先日、ある方から韓国語の初中級の教科書を何冊もいただいたが、主に大学用の教科書で、会話などの題材も学生生活からとられている。
私はすでに学生時代を終えた身なので、「授業は何限からですか」とかいったフレーズはあまり役に立たなさそうだ。いや、文法を学ぶ上では関係ないので別にいいのだが、ただあまり心に響かない。それどころか、自分の無為なる学生時代が思い出されてくる。
「授業は何限からですか」
「2限からです。でも、寝坊して休みました……」
反省と後悔で、韓国語の勉強どころではないのだ。私の不幸な歴史が、日韓の友好の妨げとなっているとしたら問題ではなかろうか。

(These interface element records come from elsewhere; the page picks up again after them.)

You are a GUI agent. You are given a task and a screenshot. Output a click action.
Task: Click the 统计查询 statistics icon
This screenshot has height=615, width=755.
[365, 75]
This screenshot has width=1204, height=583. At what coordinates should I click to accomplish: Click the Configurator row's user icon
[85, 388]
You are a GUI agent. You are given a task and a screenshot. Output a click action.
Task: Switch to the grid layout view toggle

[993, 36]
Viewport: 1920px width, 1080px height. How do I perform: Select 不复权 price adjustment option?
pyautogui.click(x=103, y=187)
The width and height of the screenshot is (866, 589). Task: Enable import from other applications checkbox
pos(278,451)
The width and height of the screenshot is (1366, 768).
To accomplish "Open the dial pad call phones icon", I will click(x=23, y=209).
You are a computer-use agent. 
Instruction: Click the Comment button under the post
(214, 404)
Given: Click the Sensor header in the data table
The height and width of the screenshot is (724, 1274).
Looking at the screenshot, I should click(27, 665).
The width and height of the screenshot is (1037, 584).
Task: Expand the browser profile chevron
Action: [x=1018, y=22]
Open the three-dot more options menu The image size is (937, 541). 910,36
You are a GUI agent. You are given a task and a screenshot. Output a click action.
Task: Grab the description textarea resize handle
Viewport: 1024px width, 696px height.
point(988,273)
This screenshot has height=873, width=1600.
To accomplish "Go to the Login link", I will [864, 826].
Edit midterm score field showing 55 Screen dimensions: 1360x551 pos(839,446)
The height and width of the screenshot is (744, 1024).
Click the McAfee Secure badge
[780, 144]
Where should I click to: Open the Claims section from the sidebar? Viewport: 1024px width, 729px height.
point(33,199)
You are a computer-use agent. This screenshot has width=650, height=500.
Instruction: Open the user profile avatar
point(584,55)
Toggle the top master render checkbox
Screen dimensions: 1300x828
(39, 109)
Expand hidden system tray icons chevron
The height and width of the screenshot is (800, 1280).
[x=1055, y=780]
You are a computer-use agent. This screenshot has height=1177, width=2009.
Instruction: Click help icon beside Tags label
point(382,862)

そんなわけで、私は自分の状況に適合した未来志向の教科書を作ろうと考えた。以下はその試案である。
第9課 いつあの世に行きますか?
田中さん:朴さん、今年の夏はどこに行きますか?
朴さん:まだ決まっていません。田中さんはどこに行きますか。
田中さん:あの世です。朴さんも一緒に行きませんか。
朴さん:すいません。夏はたぶん仕事が忙しくなりそうです。
田中さん:そうですか。では朴さんは、いつあの世に行きますか?
朴さん:まだ決まっていません。さようなら。